- EXERCISE BRIEF
Using the data that follows, give again word for word the lines between the one holding "[Skip link to Query Params] (6, 369)" and the one holding "[Ga naar pinterest", inclusive. Omit the pictures.

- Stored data
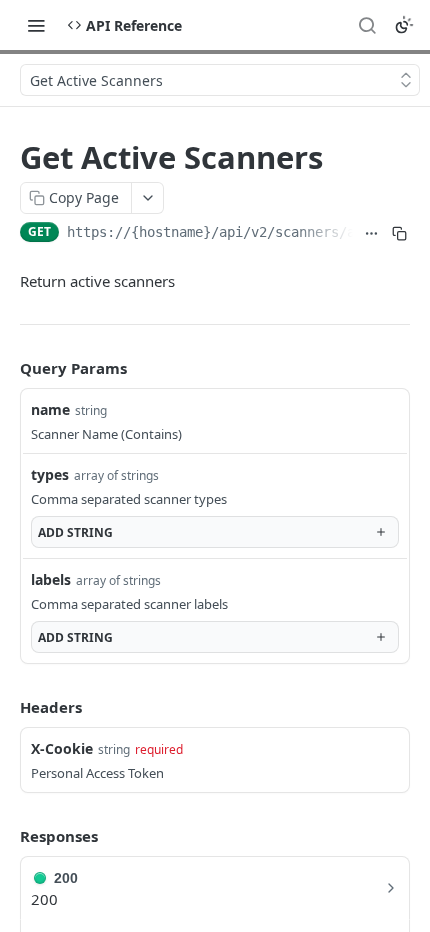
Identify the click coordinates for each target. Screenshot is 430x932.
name (50, 409)
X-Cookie (62, 748)
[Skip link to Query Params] (6, 369)
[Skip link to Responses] (6, 836)
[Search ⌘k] (367, 25)
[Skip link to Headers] (6, 708)
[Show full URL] (371, 234)
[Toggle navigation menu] (36, 25)
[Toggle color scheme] (404, 25)
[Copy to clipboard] (400, 234)
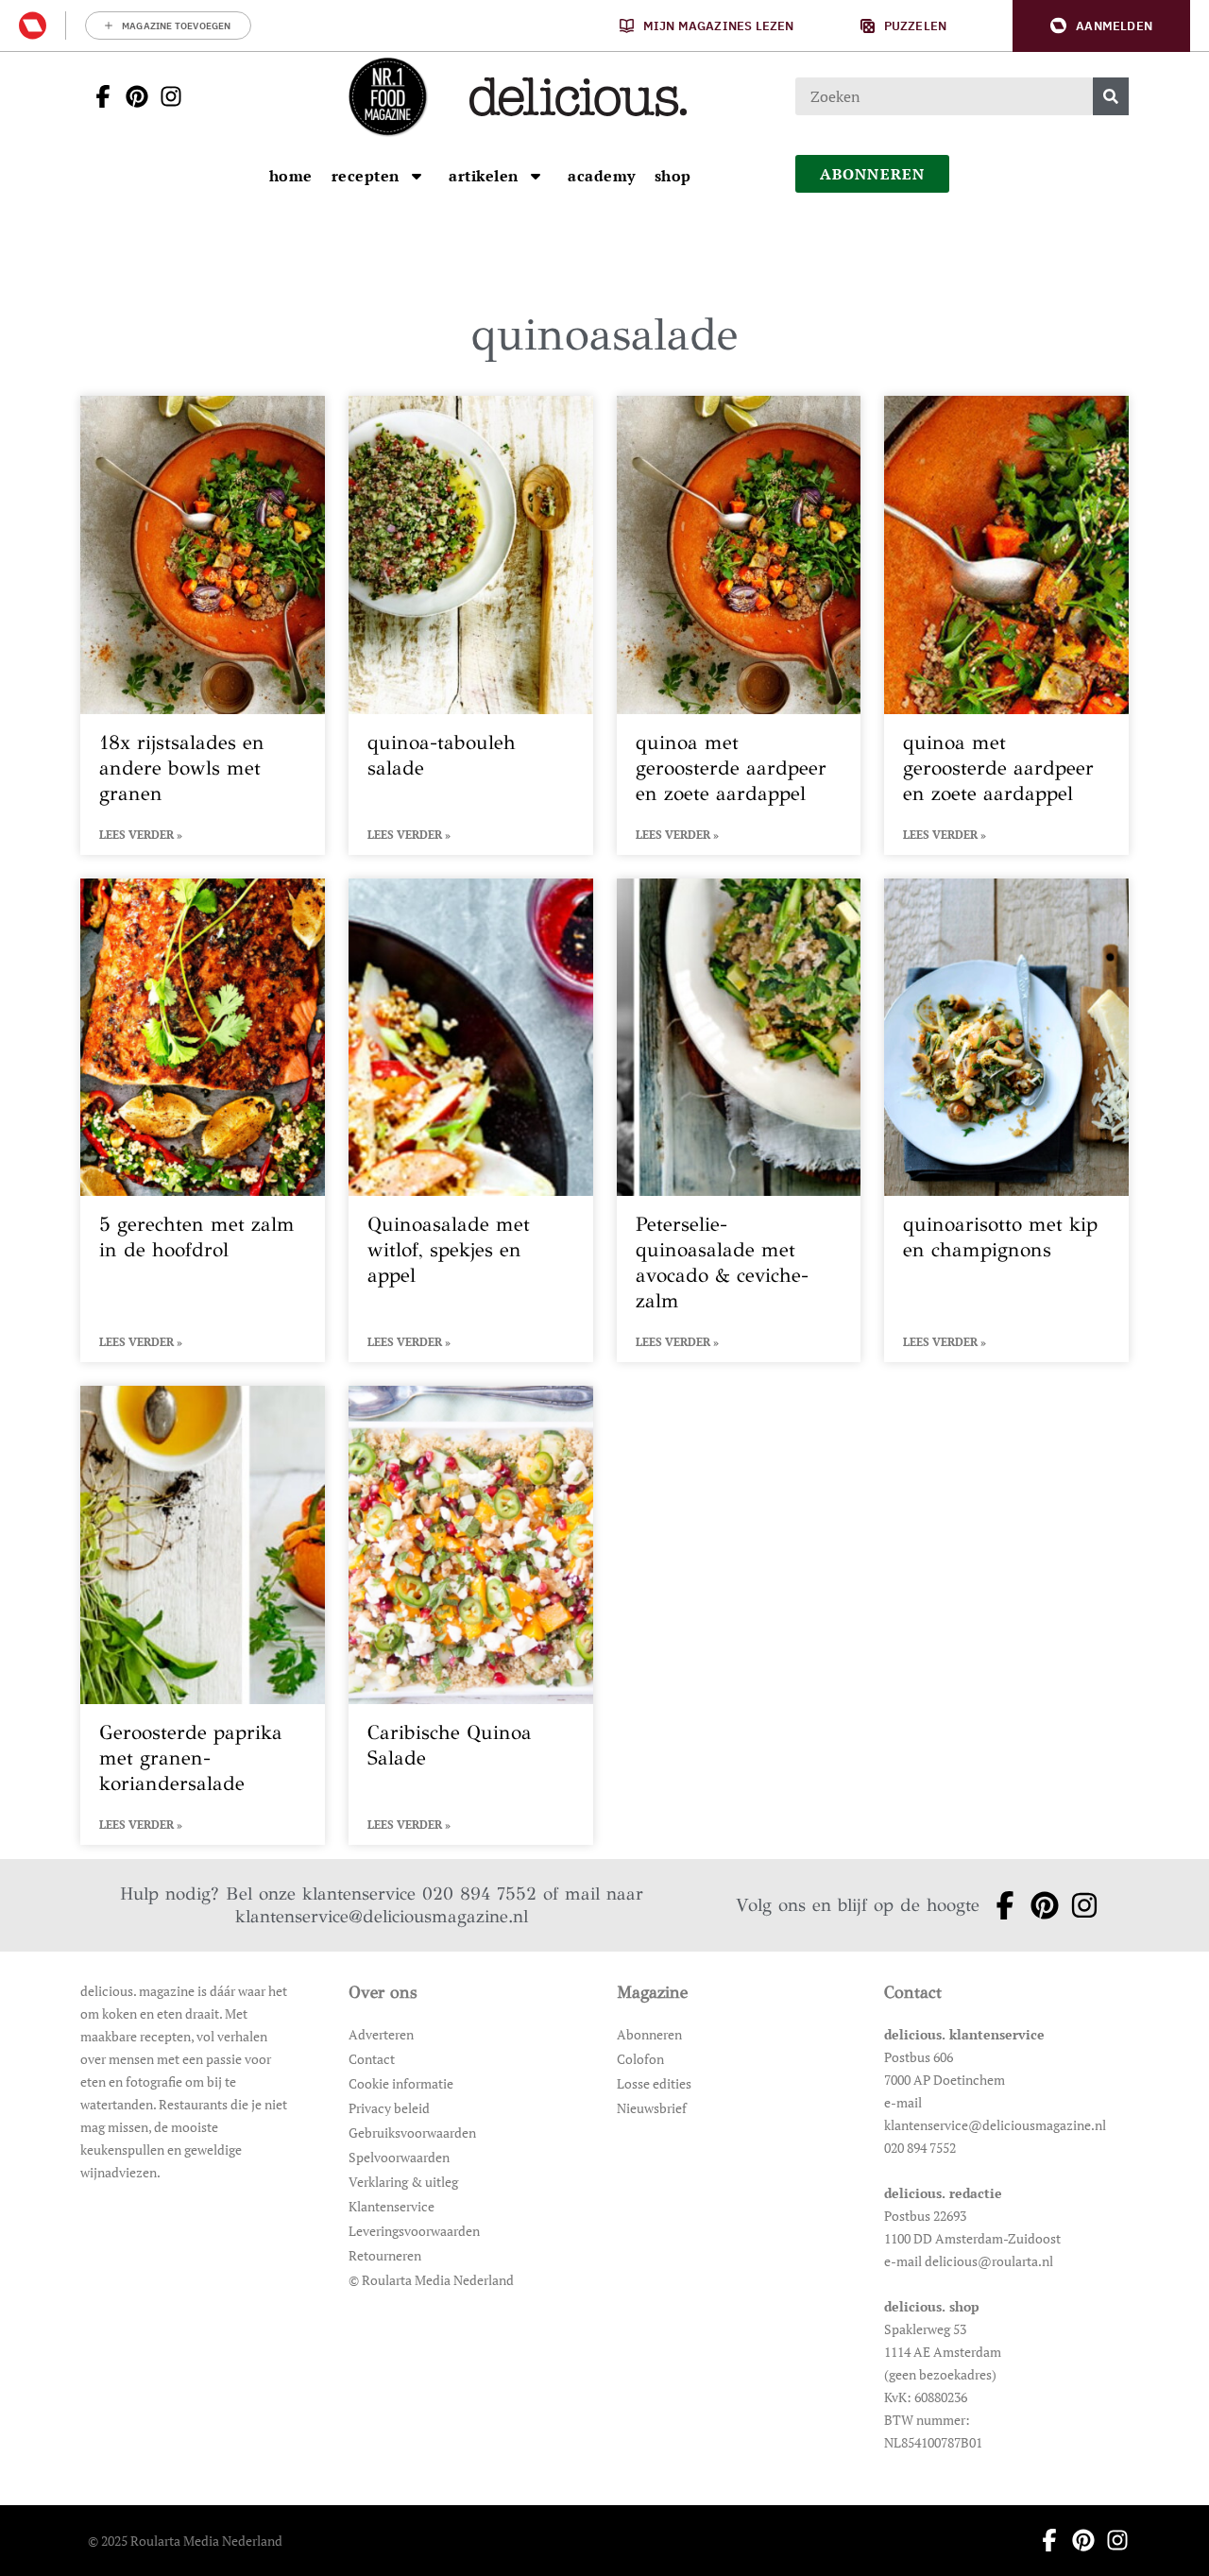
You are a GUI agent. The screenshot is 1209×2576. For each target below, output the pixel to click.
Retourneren (385, 2255)
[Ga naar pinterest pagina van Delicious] (131, 96)
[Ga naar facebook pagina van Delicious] (97, 96)
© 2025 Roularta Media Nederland (185, 2541)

- TASK OUTPUT
[Skip link to Query Params] (6, 369)
[Skip link to Responses] (6, 836)
[Search ⌘k] (367, 25)
[Skip link to Headers] (6, 708)
[Show full URL] (371, 234)
[Toggle navigation menu] (36, 25)
[Toggle color scheme] (404, 25)
[Copy to clipboard] (400, 234)
You are a GUI agent. The screenshot is 1209×2576. For each target below, output the pixel to click.
Retourneren (385, 2255)
[Ga naar pinterest pagina van Delicious] (131, 96)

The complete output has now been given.